Yes. Thank you. First, clearly, having a sufficient number of sites is a key ingredient for the success of any clinical trial. But I would add that it's not only a question of having a number of sites, it's also a question of having what I would characterize as good quality site, and in particular, referring again to cohort #1, because the target indication is 2 prior lines of systemic therapy plus -- or including prior exposure to mogamulizumab, we have really made a very strong effort to identify those sites who have sufficient recruitment of patients pre-exposed to mogamulizumab. So I think that this -- the combination of number of sites or the type of site is absolutely crucial for the success of the program. And I think that we -- this is exactly what we have been doing during the past few weeks, and we'll continue to do so when we activate the site in the coming -- in the near future. Concerning your other question, we have no substantial information that the quality of the trial could be impacted. The data monitoring visit to site first can be done to some extent remotely, and that has been a strategy used by the CRO that is helping us for the lacutamab study. In addition, data access, data control does not need to be performed immediately. It can be performed by a few days or a few weeks of delay. So for all those reasons, we don't think that the COVID pandemic will have any major impact on the data quality coming from the TELLOMAK trial.

Maybe a follow-up, how about differences in terms of if the patients get COVID, if these patients are particularly susceptible to side effects or at risk of death, I think more around the patient risk and less around the operational mitigation?

Again, we haven't really seen that. We are, of course, very well aware of the literature suggesting, for example, that the mortality due to COVID -- the mortality in cancer of patients could be increased due to the COVID pandemic. Again, that is not something that we have seen in the TELLOMAK trial. Now of course, all this is pretty recent. All this happened during the past 3 months. So we'll continue to pay a lot of attention to these questions. But again, at this stage, we have no evidence that anything like this is happening in the study.

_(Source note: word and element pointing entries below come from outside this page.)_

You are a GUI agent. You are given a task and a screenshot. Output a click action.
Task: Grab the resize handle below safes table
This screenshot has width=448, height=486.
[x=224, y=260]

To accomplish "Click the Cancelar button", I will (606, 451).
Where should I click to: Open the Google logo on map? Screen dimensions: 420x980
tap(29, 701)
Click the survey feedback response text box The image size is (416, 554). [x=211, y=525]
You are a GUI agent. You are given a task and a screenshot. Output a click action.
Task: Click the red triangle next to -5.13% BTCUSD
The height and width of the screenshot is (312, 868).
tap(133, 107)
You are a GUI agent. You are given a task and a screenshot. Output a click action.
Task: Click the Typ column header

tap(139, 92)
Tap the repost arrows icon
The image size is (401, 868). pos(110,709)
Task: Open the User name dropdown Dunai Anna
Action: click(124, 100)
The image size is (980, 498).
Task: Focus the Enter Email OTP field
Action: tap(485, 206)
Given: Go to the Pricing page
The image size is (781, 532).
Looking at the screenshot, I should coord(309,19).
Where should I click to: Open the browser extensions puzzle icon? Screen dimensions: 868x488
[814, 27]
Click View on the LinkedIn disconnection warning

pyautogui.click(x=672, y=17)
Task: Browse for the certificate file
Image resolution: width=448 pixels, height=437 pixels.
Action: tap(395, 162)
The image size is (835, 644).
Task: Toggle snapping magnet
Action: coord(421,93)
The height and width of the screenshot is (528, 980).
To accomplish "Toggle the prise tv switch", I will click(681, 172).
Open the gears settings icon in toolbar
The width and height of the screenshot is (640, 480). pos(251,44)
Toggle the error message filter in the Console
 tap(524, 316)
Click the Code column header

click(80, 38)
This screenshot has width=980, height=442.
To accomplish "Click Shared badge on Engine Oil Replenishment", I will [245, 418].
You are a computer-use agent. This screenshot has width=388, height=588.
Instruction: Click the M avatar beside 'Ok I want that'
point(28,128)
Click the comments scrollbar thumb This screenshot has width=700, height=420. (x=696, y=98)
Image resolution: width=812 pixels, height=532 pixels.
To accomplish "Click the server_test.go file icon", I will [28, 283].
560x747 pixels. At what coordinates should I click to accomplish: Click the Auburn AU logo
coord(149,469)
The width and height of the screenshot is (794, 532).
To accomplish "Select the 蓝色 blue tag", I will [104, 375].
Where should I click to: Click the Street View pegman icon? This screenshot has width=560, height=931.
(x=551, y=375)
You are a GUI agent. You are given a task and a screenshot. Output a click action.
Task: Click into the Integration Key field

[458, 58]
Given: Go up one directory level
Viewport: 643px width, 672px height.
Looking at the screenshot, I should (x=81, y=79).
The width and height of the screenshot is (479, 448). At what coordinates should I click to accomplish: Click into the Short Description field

We have no further questions from the telephone lines.

Okay. So if we have no more questions, I would like to thank you all for joining us today for this call. Again, I would like to thank my team and Frédérique Brune and her team who have done a terrific job to provide this batch on time. Again, we look forward to talking to you soon to update you on what's next with lacutamab in particular in the peripheral T-cell lymphoma setting. With that, I wish you all a wonderful day, and thank you very much for participating in this call. Bye-bye.

Thank you.

Thank you. Ladies and gentlemen, that does conclude your call for today. Thank you all for participating, and you may now disconnect.